===== Stored data =====

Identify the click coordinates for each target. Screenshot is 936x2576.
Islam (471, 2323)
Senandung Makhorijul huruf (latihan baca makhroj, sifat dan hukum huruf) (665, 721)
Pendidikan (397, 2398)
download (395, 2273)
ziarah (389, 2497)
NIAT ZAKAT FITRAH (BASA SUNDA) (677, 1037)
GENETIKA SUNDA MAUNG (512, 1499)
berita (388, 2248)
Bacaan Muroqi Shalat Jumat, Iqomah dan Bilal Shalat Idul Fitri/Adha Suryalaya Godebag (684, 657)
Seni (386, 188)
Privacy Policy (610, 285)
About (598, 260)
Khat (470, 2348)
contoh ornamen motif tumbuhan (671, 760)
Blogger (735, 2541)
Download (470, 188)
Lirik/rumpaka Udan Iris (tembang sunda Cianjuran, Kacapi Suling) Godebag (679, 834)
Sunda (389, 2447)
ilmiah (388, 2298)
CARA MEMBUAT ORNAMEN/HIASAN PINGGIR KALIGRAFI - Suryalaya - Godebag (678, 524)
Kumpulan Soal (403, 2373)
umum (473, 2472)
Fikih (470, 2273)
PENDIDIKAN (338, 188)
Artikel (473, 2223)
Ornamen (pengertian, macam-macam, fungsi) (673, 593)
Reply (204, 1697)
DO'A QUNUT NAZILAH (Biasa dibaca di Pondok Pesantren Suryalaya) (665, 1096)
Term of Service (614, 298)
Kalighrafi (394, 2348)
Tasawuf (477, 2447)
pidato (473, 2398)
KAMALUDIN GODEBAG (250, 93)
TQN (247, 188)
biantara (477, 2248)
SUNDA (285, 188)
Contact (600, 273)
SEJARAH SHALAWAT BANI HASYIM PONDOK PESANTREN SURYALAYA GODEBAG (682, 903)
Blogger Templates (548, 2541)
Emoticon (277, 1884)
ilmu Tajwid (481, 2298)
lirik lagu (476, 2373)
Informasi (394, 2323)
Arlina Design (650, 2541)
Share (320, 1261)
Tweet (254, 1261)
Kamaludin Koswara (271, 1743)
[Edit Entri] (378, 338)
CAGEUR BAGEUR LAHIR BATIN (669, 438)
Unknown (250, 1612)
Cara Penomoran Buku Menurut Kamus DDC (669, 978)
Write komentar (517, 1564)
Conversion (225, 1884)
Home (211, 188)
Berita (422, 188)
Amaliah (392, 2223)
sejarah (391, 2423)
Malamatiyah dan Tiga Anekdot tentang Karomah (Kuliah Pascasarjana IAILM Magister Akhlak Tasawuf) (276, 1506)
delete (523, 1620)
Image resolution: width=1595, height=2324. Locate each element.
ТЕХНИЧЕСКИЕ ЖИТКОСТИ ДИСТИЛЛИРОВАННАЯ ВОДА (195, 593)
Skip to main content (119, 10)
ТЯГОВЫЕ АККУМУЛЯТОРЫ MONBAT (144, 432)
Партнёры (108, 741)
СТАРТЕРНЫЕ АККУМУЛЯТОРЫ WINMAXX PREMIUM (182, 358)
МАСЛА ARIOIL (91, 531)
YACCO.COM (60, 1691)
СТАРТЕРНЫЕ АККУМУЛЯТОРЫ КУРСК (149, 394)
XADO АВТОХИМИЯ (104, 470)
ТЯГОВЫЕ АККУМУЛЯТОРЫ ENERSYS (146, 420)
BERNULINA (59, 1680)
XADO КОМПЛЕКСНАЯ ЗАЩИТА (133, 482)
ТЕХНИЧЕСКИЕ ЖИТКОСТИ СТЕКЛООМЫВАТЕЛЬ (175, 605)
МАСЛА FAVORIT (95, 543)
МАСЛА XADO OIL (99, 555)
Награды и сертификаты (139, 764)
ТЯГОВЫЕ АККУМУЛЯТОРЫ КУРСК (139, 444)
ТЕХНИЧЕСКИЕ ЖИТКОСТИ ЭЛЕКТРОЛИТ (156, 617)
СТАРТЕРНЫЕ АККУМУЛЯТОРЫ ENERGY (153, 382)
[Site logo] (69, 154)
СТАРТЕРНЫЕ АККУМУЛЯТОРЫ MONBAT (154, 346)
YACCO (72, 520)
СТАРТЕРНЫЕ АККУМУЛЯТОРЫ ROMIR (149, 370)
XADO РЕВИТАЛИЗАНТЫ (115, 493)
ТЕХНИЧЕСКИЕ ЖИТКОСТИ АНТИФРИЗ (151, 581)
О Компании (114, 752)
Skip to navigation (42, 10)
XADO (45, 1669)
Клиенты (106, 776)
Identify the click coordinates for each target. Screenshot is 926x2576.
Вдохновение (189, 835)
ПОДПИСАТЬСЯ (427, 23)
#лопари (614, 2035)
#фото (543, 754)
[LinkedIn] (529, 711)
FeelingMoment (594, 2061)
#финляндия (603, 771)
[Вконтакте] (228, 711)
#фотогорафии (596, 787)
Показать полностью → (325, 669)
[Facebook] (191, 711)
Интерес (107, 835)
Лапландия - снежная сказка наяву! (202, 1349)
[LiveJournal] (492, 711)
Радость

=====

→ **Task objective**
Please retype all of the data above exactly as it appears.

→ **Exercise output**
Identify the click coordinates for each target. Screenshot is 936x2576.
Islam (471, 2323)
Senandung Makhorijul huruf (latihan baca makhroj, sifat dan hukum huruf) (665, 721)
Pendidikan (397, 2398)
download (395, 2273)
ziarah (389, 2497)
NIAT ZAKAT FITRAH (BASA SUNDA) (677, 1037)
GENETIKA SUNDA MAUNG (512, 1499)
berita (388, 2248)
Bacaan Muroqi Shalat Jumat, Iqomah dan Bilal Shalat Idul Fitri/Adha Suryalaya Godebag (684, 657)
Seni (386, 188)
Privacy Policy (610, 285)
About (598, 260)
Khat (470, 2348)
contoh ornamen motif tumbuhan (671, 760)
Blogger (735, 2541)
Download (470, 188)
Lirik/rumpaka Udan Iris (tembang sunda Cianjuran, Kacapi Suling) Godebag (679, 834)
Sunda (389, 2447)
ilmiah (388, 2298)
CARA MEMBUAT ORNAMEN/HIASAN PINGGIR KALIGRAFI - Suryalaya - Godebag (678, 524)
Kumpulan Soal (403, 2373)
umum (473, 2472)
Fikih (470, 2273)
PENDIDIKAN (338, 188)
Artikel (473, 2223)
Ornamen (pengertian, macam-macam, fungsi) (673, 593)
Reply (204, 1697)
DO'A QUNUT NAZILAH (Biasa dibaca di Pondok Pesantren Suryalaya) (665, 1096)
Term of Service (614, 298)
Kalighrafi (394, 2348)
Tasawuf (477, 2447)
pidato (473, 2398)
KAMALUDIN GODEBAG (250, 93)
TQN (247, 188)
biantara (477, 2248)
SUNDA (285, 188)
Contact (600, 273)
SEJARAH SHALAWAT BANI HASYIM PONDOK PESANTREN SURYALAYA GODEBAG (682, 903)
Blogger Templates (548, 2541)
Emoticon (277, 1884)
ilmu Tajwid (481, 2298)
lirik lagu (476, 2373)
Informasi (394, 2323)
Arlina Design (650, 2541)
Share (320, 1261)
Tweet (254, 1261)
Kamaludin Koswara (271, 1743)
[Edit Entri] (378, 338)
CAGEUR BAGEUR LAHIR BATIN (669, 438)
Unknown (250, 1612)
Cara Penomoran Buku Menurut Kamus DDC (669, 978)
Write komentar (517, 1564)
Conversion (225, 1884)
Home (211, 188)
Berita (422, 188)
Amaliah (392, 2223)
sejarah (391, 2423)
Malamatiyah dan Tiga Anekdot tentang Karomah (Kuliah Pascasarjana IAILM Magister Akhlak Tasawuf) (276, 1506)
delete (523, 1620)
Image resolution: width=1595, height=2324. Locate each element.
ТЕХНИЧЕСКИЕ ЖИТКОСТИ ДИСТИЛЛИРОВАННАЯ ВОДА (195, 593)
Skip to main content (119, 10)
ТЯГОВЫЕ АККУМУЛЯТОРЫ MONBAT (144, 432)
Партнёры (108, 741)
СТАРТЕРНЫЕ АККУМУЛЯТОРЫ WINMAXX PREMIUM (182, 358)
МАСЛА ARIOIL (91, 531)
YACCO.COM (60, 1691)
СТАРТЕРНЫЕ АККУМУЛЯТОРЫ КУРСК (149, 394)
XADO АВТОХИМИЯ (104, 470)
ТЯГОВЫЕ АККУМУЛЯТОРЫ ENERSYS (146, 420)
BERNULINA (59, 1680)
XADO КОМПЛЕКСНАЯ ЗАЩИТА (133, 482)
ТЕХНИЧЕСКИЕ ЖИТКОСТИ СТЕКЛООМЫВАТЕЛЬ (175, 605)
МАСЛА FAVORIT (95, 543)
МАСЛА XADO OIL (99, 555)
Награды и сертификаты (139, 764)
ТЯГОВЫЕ АККУМУЛЯТОРЫ КУРСК (139, 444)
ТЕХНИЧЕСКИЕ ЖИТКОСТИ ЭЛЕКТРОЛИТ (156, 617)
СТАРТЕРНЫЕ АККУМУЛЯТОРЫ ENERGY (153, 382)
[Site logo] (69, 154)
СТАРТЕРНЫЕ АККУМУЛЯТОРЫ MONBAT (154, 346)
YACCO (72, 520)
СТАРТЕРНЫЕ АККУМУЛЯТОРЫ ROMIR (149, 370)
XADO РЕВИТАЛИЗАНТЫ (115, 493)
ТЕХНИЧЕСКИЕ ЖИТКОСТИ АНТИФРИЗ (151, 581)
О Компании (114, 752)
Skip to navigation (42, 10)
XADO (45, 1669)
Клиенты (106, 776)
Identify the click coordinates for each target. Screenshot is 926x2576.
Вдохновение (189, 835)
ПОДПИСАТЬСЯ (427, 23)
#лопари (614, 2035)
#фото (543, 754)
[LinkedIn] (529, 711)
FeelingMoment (594, 2061)
#финляндия (603, 771)
[Вконтакте] (228, 711)
#фотогорафии (596, 787)
Показать полностью → (325, 669)
[Facebook] (191, 711)
Интерес (107, 835)
Лапландия - снежная сказка наяву! (202, 1349)
[LiveJournal] (492, 711)
Радость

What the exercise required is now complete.